The Press Junction.
The Press Junction.
12 mai 2026

JO 2026: l'Ukraine réagit à l’exclusion d'un athlète en raison de son hommage aux victimes de guerre

©picture alliance / BILDBYRÅN | JON OLAV NESVOLD

C’est décidé, l'Ukraine fera appel de la disqualification de l’un de ses athlètes des Jeux Olympiques d'hiver. Le casque de ce dernier, rendant hommage aux athlètes de son pays tués par l'invasion à grande échelle de la Russie, enfreint les règles des Jeux.

Le Comité International Olympique (CIO) a annoncé que le coureur de skeleton Vladyslav Heraskevych serait interdit de compétition avant sa première course, en raison du casque personnalisé qu’il portait, représentant des athlètes et des entraîneurs tués durant la guerre qui oppose l’Ukraine à la Russie. 

De son côté, le ministre ukrainien de la Jeunesse et des Sports, Matvii Bidnyi, a déclaré dans un communiqué qu'il contesterait la disqualification. “Cette décision semble être une erreur qu'ils n'ont pas réussi à corriger. Nous allons rectifier cette erreur dans le cadre juridique. Cette histoire va certainement se poursuivre”

Le skeletoneur ukainien portait le casque lors de ses entraînements et a été informé par le CIO qu'il ne respectait pas la charte olympique. Le CIO a déclaré que la décision avait été prise par la Fédération Internationale de Bobsleigh et de Skeleton (IBSF). “Le Comité International Olympique (CIO) a donc décidé avec regret de retirer son accréditation pour les Jeux de Milano Cortina 2026”

Bien que Vladyslav Heraskevych voulait concourir, il a indiqué qu’il ne regrettait pas sa position, affirmant à la chaîne Suspilne Sport“il y a des choses bien plus importantes que des médailles, et aujourd'hui je me suis levé pour ce en quoi je crois.”

Dans un communiqué, le CIO a déclaré que Heraskevych avait eu l’occasion de rencontrer la présidente du Comité, Kirsty Coventry, mais qu'il avait refusé tout compromis.

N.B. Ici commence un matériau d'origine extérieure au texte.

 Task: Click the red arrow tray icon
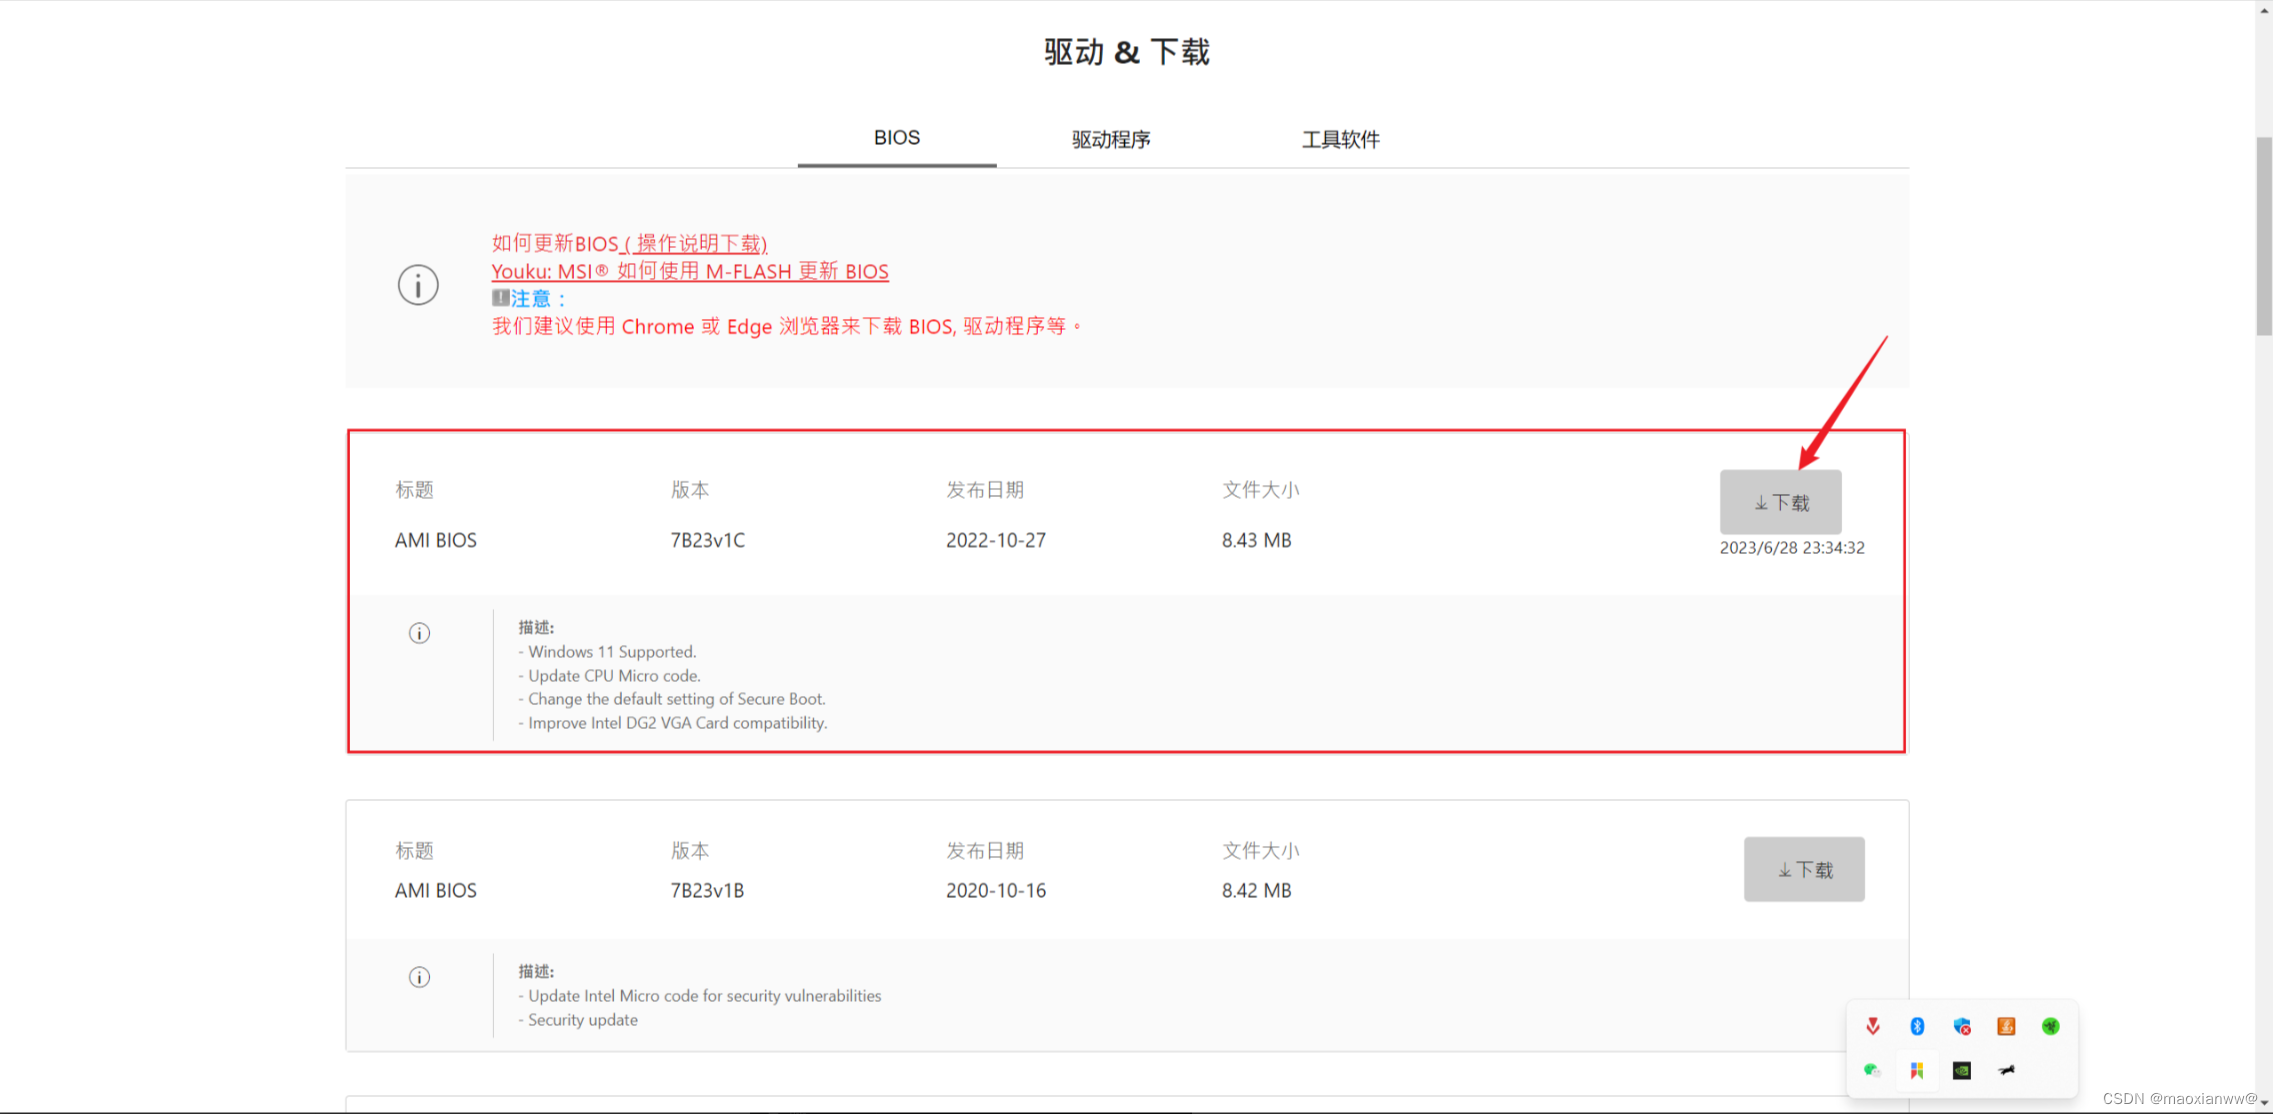(x=1872, y=1026)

Il avait été autorisé à afficher son casque lors des entraînements et il aurait pu l'afficher après la compétition dans la zone mixte. “L'essence de cette affaire ne concerne pas le message, mais l'endroit où il souhaitait l'exprimer”. 

Des directives pas assez claires ?

Toujours selon le CIO, les directives sur l'"expression des athlètes", qui ont été élaborées en 2023 et qui font partie du droit olympique, ont été enfreintes. Elles stipulent que le sport aux JO est “neutre et doit être séparé de toute interférence politique, religieuse ou de tout autre type.”

Vladyslav Heraskevych a confié à la BBC que le concept de "directives d'expression" était "un terme très vaste", et d’ajouter : “qu'est-ce que vous considérez comme une expression ?”. Il souligne, par ailleurs, que de nombreux athlètes portaient des casques de différentes couleurs.

Plusieurs responsables ukrainiens ont exprimé leur soutien à Heraskevych. Le président ukrainien Volodymyr Zelensky lui a d’ailleurs décerné l'Ordre de la Liberté et a remercié l'athlète pour sa "position claire", ajoutant que la Russie violait systématiquement les principes olympiques. “Le sport ne devrait pas signifier amnésie, et le mouvement olympique devrait aider à arrêter les guerres, et non jouer en faveur des agresseurs”, a ajouté Zelensky.

Le CIO a interdit à la Russie et à la Biélorussie de concourir en tant que délégations nationales en réponse à l'invasion de l'Ukraine par Moscou en 2022 et au rôle de la Biélorussie dans le soutien à ces attaques.